Manjilas Ouseph Joseph (15 January 1929 – 8 January 2016) was a Malayalam producer. He produced over 30 films in the 1960s and 1970s, most notably Yakshi, Adimakal, Devi, Chattakkari, Anubhavangal Palichakal, and Punarjanmam. He won numerous awards including National Film Awards and Kerala State Film Awards and two Filmfare Awards South.

Early life
Joseph was born in 1929, and grew up in the bustling temple town of Thrissur, where his father was the manager of the Jose Theatre. The Jose Theatre has the distinction of having been the first cinema theatre to be set up in Kerala, as early as 1913. Joseph studied at the St. Thomas College, Thrissur and then completed his graduation in B.Com from the Sacred Heart College in Ernakulam, where his father had joined the Shenoy Theatres. When he had completed his studies, his father suggested that he join T. E. Vasudevan who was distributing and producing films under the banner of Associated Pictures as an apprentice. Joseph joined them in 1950 on an initial salary of Rs. 150 per month and quickly picked up the skills required in the role. Associated Pictures was a partnership with the Shenoys as financial partners, but some years later,  Vasudevan launched out on his own and started JayaMaruthi Pictures.  Joseph joined him.

Joseph moved to Chennai in 1951 to manage the regional business of Associated Pictures.  By 1966, Joseph had built his own contacts in the industry, and was ready to start out on his own. His first foray into independent film making was in a partnership with P. Balthazar, who was a neighbor in Kodambakkam, and Balthazar's cousin, NV Joseph. Balthazar was a businessman dealing with contract work and trading, and wanted to get into films. Joseph provided that opportunity, and this partnership which was called Navjeevan Films, resulted in two films
The first film, ‘Naadan Pennu’ was launched in 1967, which was directed by KS Sethumadhavan, who would go on to direct some of the best Malayalam films of those times. The film established Joseph's credibility in the industry as a good producer, and broke even in commercial terms. The second film did likewise. It was ‘Thokkukal Kadha Parayunnu’, which was also directed by Sethumadhavan, and featured the leading actors of those times, including Sathyan, Prem Nazir and Sheela.

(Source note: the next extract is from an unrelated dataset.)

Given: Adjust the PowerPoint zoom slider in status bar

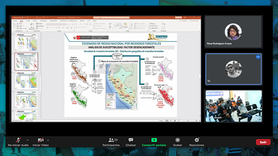Looking at the screenshot, I should pyautogui.click(x=188, y=121).
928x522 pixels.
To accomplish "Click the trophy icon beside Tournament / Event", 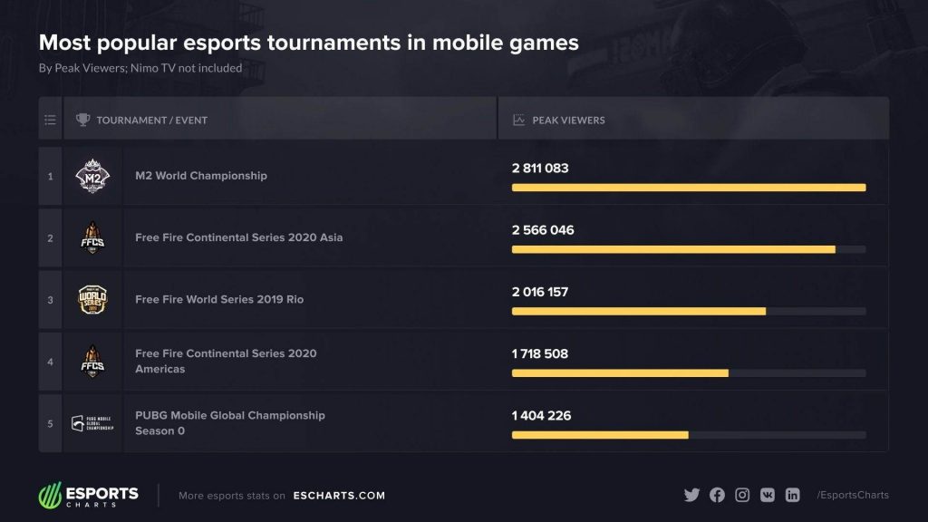I will [82, 120].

In the run up to the third film, there were differences among the partners. Joseph had decided to produce a film on the unlikely story of a young man who confuses his love with a ghost. He was convinced that it would make a great story, but his partners did not like the idea, so they parted ways. ‘Yakshi’, based on a story written by Malayattoor Ramakrishnan, turned out to be a big hit, and established the new banner, Manjilas after the family name, as a new household name in Kerala. The film was noted for its excellent cinematography, by Melli Irani. Its music, composed by Devarajan was a highlight of this all-time musical hit.

Notable Manjilas Films
Joseph believed in good quality, and he followed this philosophy right from the beginning. He researched extensively to select the right stories, engaged the best actors, and took great care to ensure that every shot was well done. It made good business sense, for he made an impact with financiers, who recognized in him, the ability to deliver reliably each time.

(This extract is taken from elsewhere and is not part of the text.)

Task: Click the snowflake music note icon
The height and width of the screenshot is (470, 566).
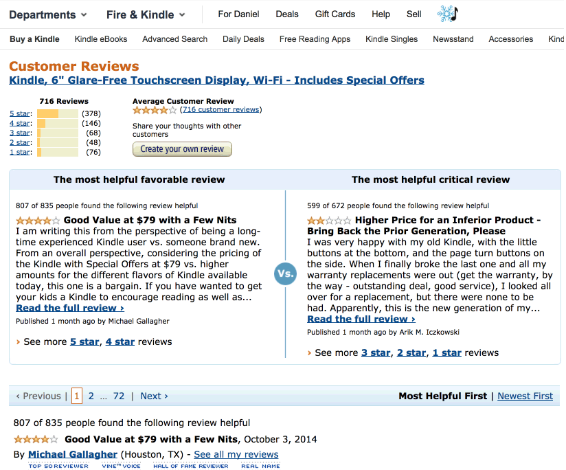Action: [x=447, y=14]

In most of his films the same set of actors performed. The leading pair would often be the same and Adoor Bhasi, Bahadoor and Sankaradi would be the stock comedians. The father of the girl would invariably be played by Sankaradi. Paravoor Bharathan, Sathyan, Prem Nazir, Oommar, Madhu and Soman were some of the leading male actors, and the female lead roles were played by Sheela, Jaya Bharathy, Sharada, Vidhu Bala, and Laxmi among others.

The Manjilas banner produced a series of good films. Joseph came up with bold and unusual stories, juxtaposed in the social milieu of those times. ‘Kadal Paalam’ is the story of an arrogant father and his efforts to retain control over his family. In this movie, Sathyan plays a dual role, that of the blind and obstinate father, as well as that of his rebellious son. Written by KT Mohammad, and directed by KS Sethumadhavan, the film was critically well acclaimed, and a box office hit.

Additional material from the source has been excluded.